[Stored data entries]
[Start of Attachment]
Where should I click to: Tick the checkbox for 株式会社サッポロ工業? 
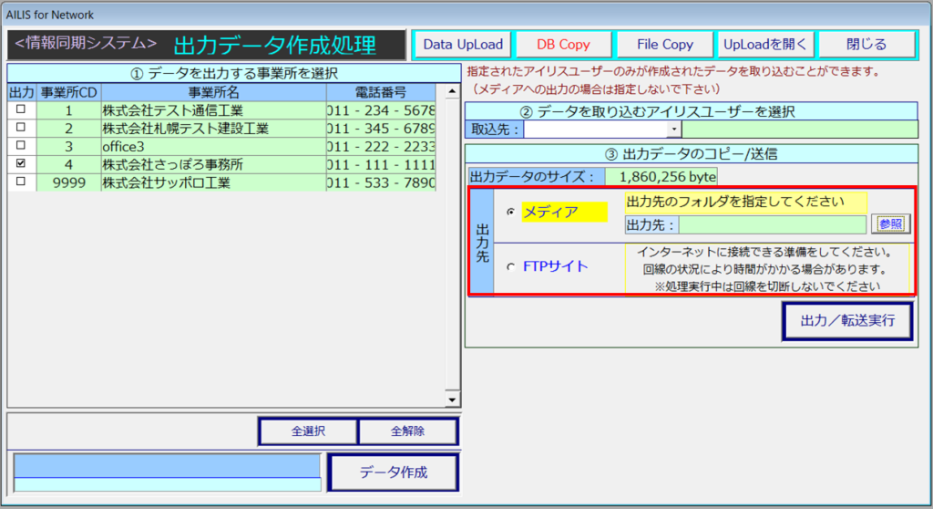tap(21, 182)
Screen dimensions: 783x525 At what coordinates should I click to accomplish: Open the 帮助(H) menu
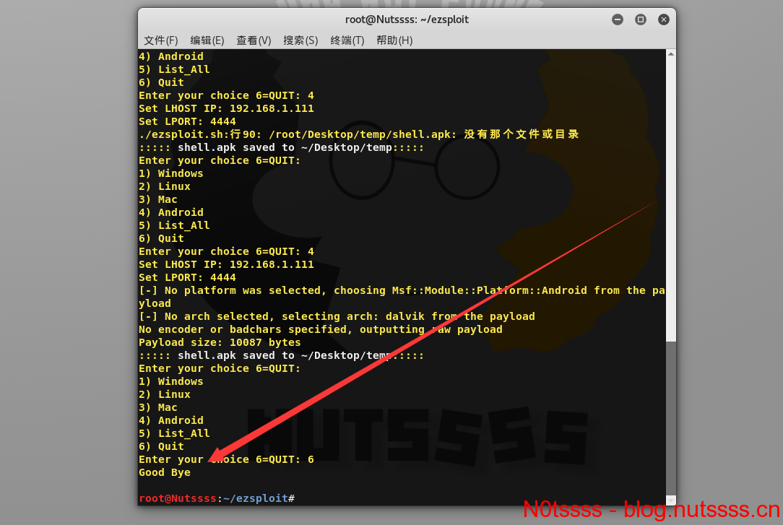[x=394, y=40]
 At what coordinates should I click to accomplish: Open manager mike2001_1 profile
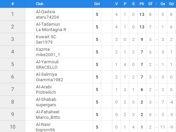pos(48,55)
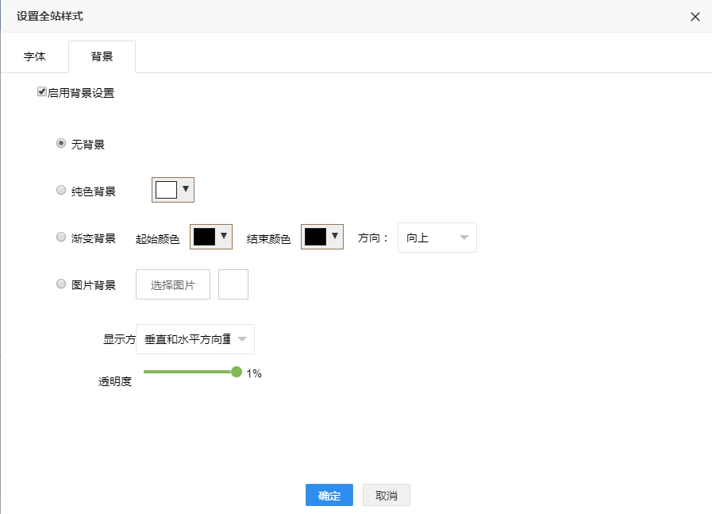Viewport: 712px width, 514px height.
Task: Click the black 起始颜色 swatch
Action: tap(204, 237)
[End of Attachment]
Exercise objective:
The records above are to be repeated exactly, with the pictures left out.

Result for this task:
Where should I click to: Tick the checkbox for 株式会社サッポロ工業? 
tap(21, 182)
Screen dimensions: 783x525 At what coordinates should I click to accomplish: Open the 帮助(H) menu
[x=394, y=40]
 At what coordinates should I click to accomplish: Open manager mike2001_1 profile
pos(48,55)
Viewport: 712px width, 514px height.
Task: Click the black 起始颜色 swatch
Action: tap(204, 237)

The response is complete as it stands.